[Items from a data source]

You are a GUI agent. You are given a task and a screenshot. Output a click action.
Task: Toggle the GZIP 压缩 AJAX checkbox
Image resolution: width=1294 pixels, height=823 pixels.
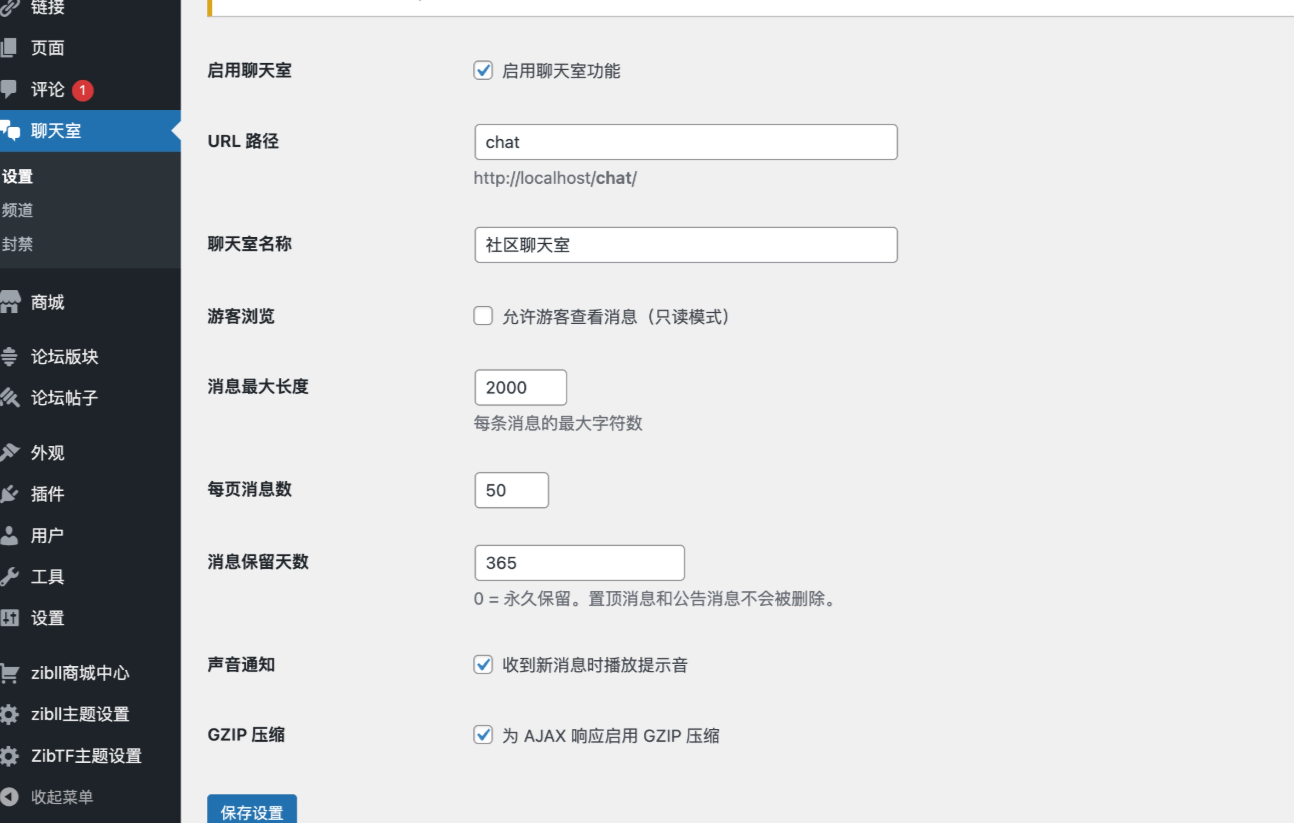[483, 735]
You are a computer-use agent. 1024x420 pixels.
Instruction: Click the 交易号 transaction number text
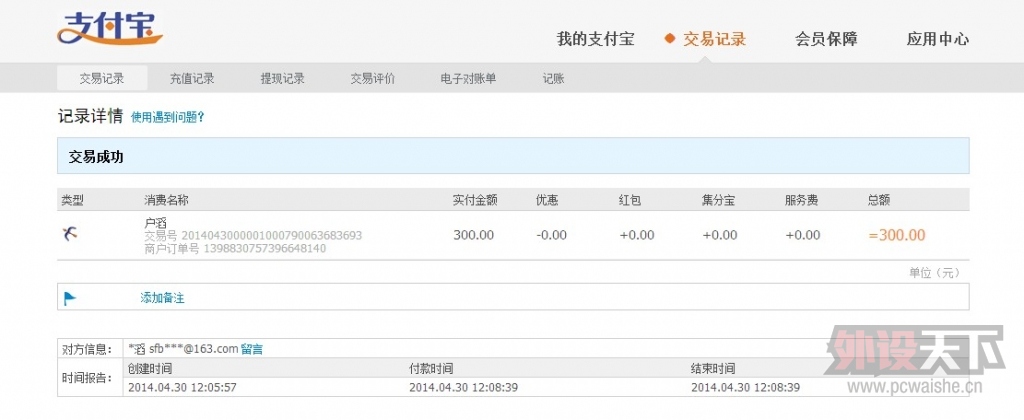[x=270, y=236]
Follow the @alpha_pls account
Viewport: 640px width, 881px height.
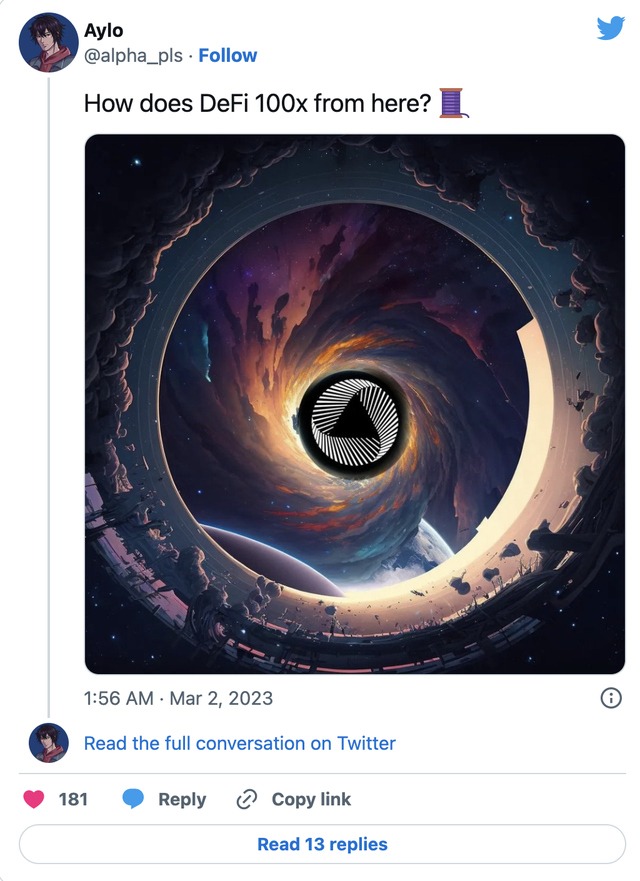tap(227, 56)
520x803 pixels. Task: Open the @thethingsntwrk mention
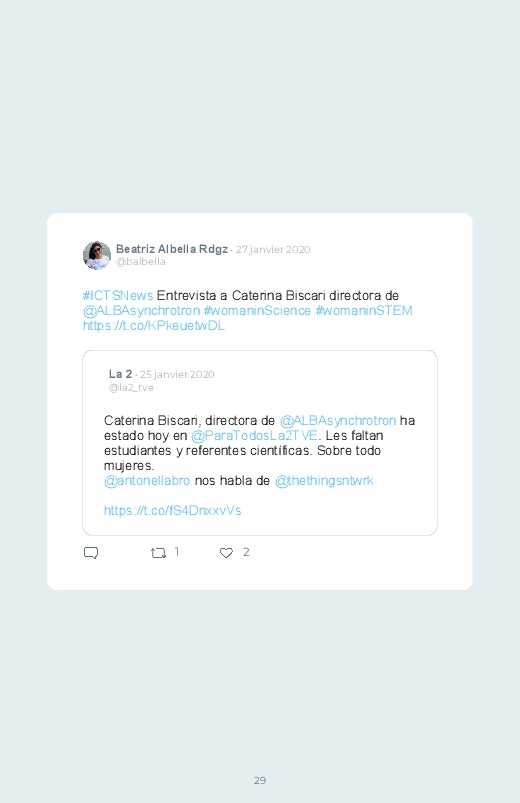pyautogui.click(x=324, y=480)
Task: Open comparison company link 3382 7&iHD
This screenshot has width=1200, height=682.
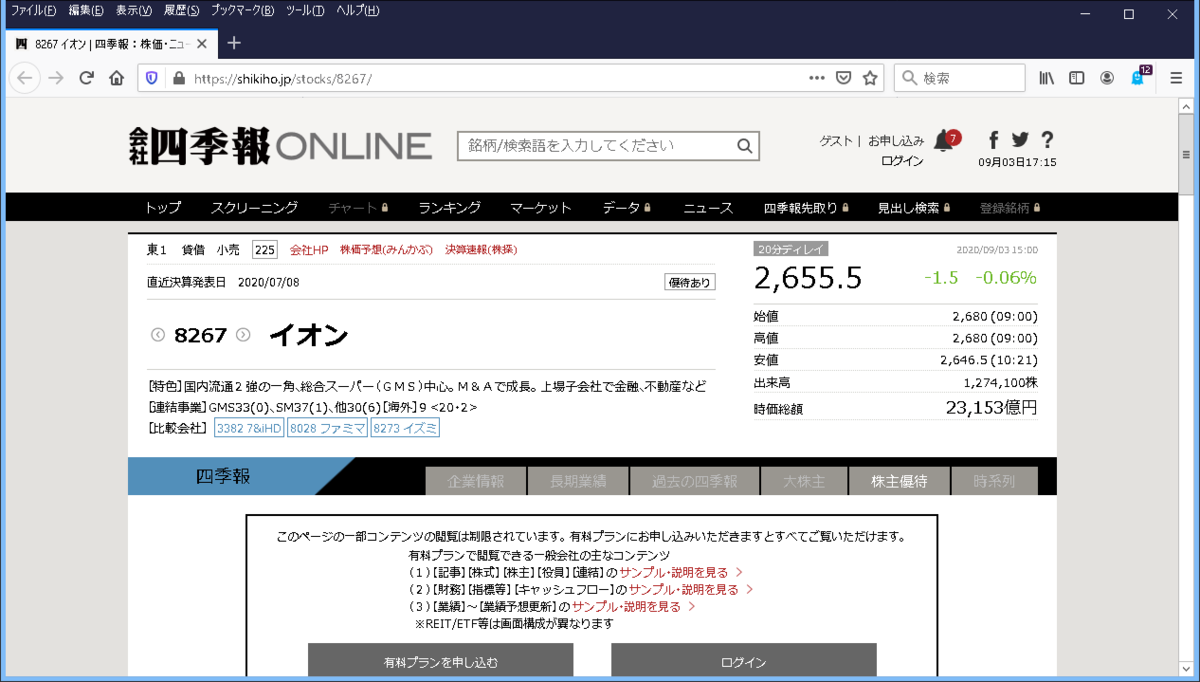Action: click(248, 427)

--

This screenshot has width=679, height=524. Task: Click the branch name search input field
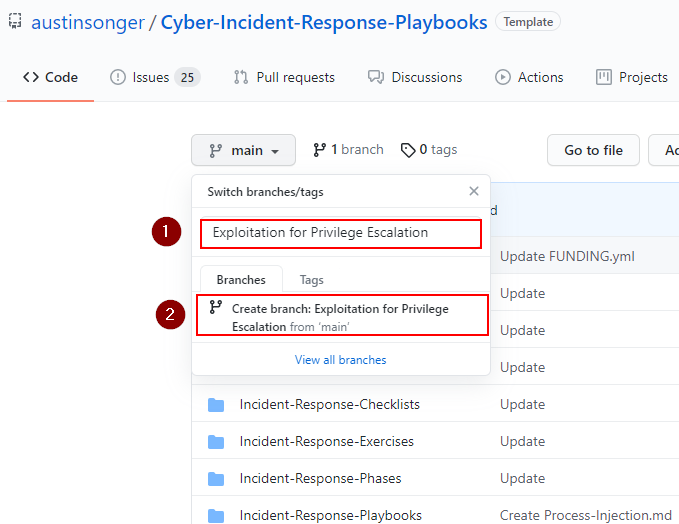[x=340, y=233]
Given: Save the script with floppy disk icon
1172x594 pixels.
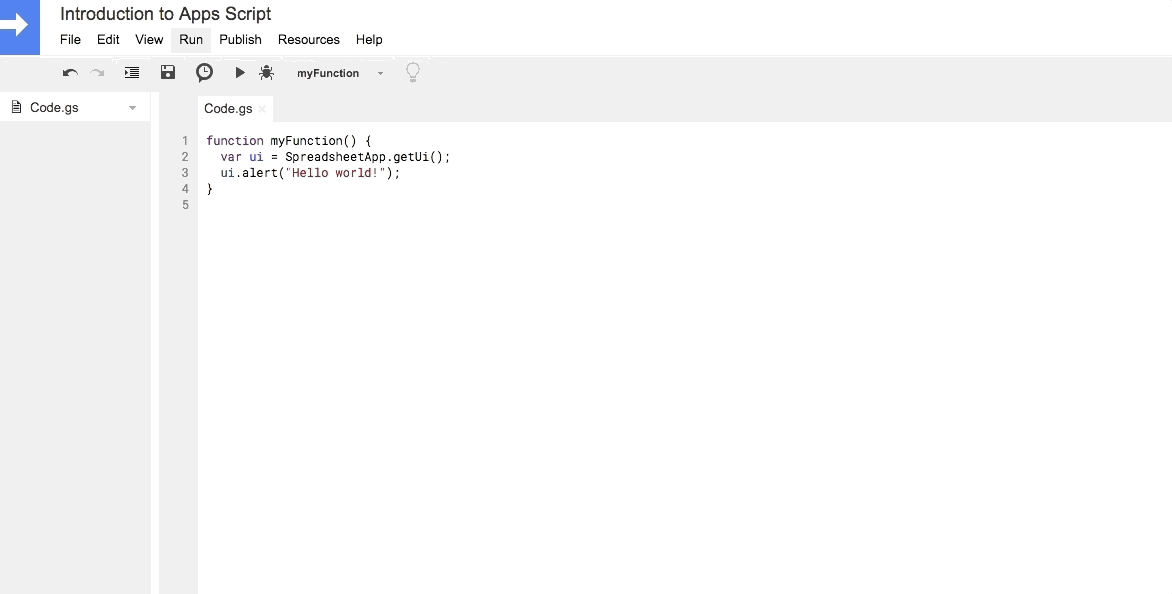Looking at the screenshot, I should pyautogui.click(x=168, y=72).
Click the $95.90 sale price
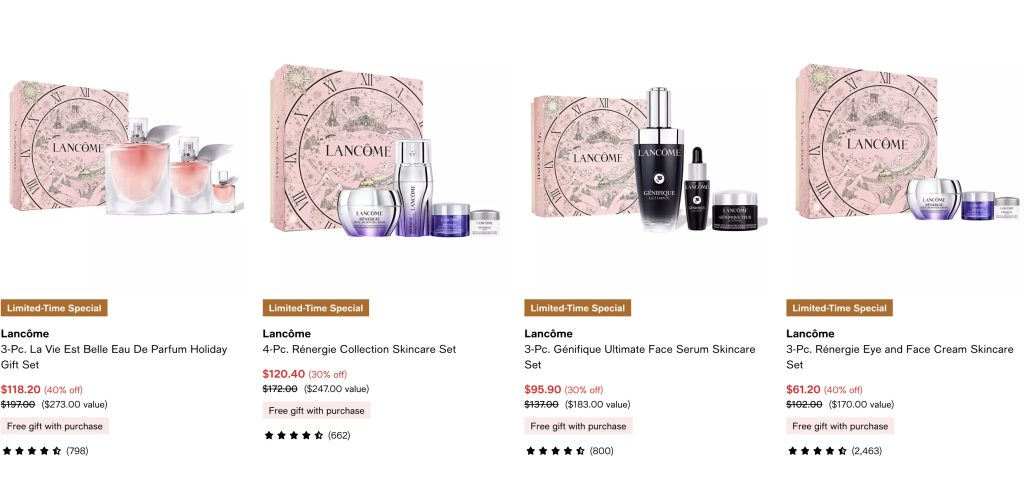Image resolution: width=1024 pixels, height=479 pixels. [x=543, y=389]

→ **TASK TO CARRY OUT**: Which lines in the material contain the word "This"? Pick out each of them and copy it in full.

→ **ANSWER TO THE TASK**:
This screenshot has width=1200, height=682.
This screenshot has width=679, height=524. Task: Click the branch name search input field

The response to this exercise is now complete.